A PAZ através da Poesia: O crime não está em agitar, mas em permanecer imóvel
A Paz se canta, se celebra, se conquista, se constrói, se vive de inúmeras maneiras: por palavras, através da música, da arte, da ação. Ela brota dos corações mansos e humildes; dos profetas que buscam fazer com que todos “sejam IRMÃOS”.
O crime não está em agitar, mas em permanecer imóvel
Francisco Julião*
O CRIME NÃO ESTÁ EM AGITAR
Agitador, sim! Como é possível conceber a vida sem agitação? Porque o vento agita a planta, o pólen se une ao pólen de onde nasce o fruto e se abotoa a espiga em que amadurece nas searas. O gameta masculino busca o óvulo porque há uma cauda que o agita. Se coração não se agita, o sangue não circula e a vida se apaga. Que dizer da bandeira que se hasteia ao mastro e não se agita?
É uma bandeira morta.
Qual é, por excelência, o mérito tão grande de Bartolomeu de Las Casas? Haver agitado de maneira tão extraordinária o problema do índio durante sua larga e fecunda existência.

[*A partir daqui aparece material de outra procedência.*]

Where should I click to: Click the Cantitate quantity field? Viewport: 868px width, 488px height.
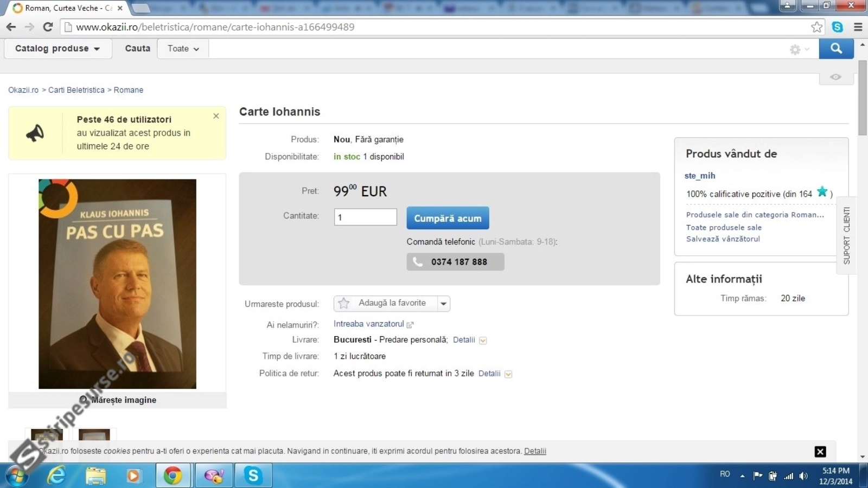[365, 217]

É AGITANDO QUE SE TRANSFORMA A VIDA,
O HOMEM, A SOCIEDADE, O MUNDO.
Quem nega a agitação, nega as leis da natureza, a dialética, a ciência, a justiça, a verdade, a si próprio. Sabe o Físico que para manter a água cristalina tem de agitá-la antes de lhe derramar o sulfato de alumínio que toma as partículas de impureza e desce com elas para o fundo. Manda o médico que se agite certos remédios antes de tomá-los e o farmacêutico chega a escrever nas bulas este aviso:
“AGITE ANTES DE USAR”.
O CRIME NÃO ESTÁ EM AGITAR,
MAS EM PERMANECER IMÓVEL.
Uma sociedade que não se agita é como um charco: suas instituições se estagnam e apodrecem. Inútil, portanto, é tentar reprimir a agitação, envolvendo-a nas malhas do libelo acusatório. Tudo passa sobre a face da terra e debaixo das estrelas, os impérios, as tiranias, os carrascos. Mas a agitação nunca passará. Nem que haja a consumação dos séculos de que falam os profetas bíblicos.
É que ela, a agitação, se nutre de uma paixão.
A PAIXÃO DA VERDADE.
(*Trecho do livro Cambão, a face oculta do Brasil, do ex-deputado pernambucano Francisco Julião. Foi fundador das Ligas Camponesas no início dos anos 60, um precursor do MST para problemas do campo.)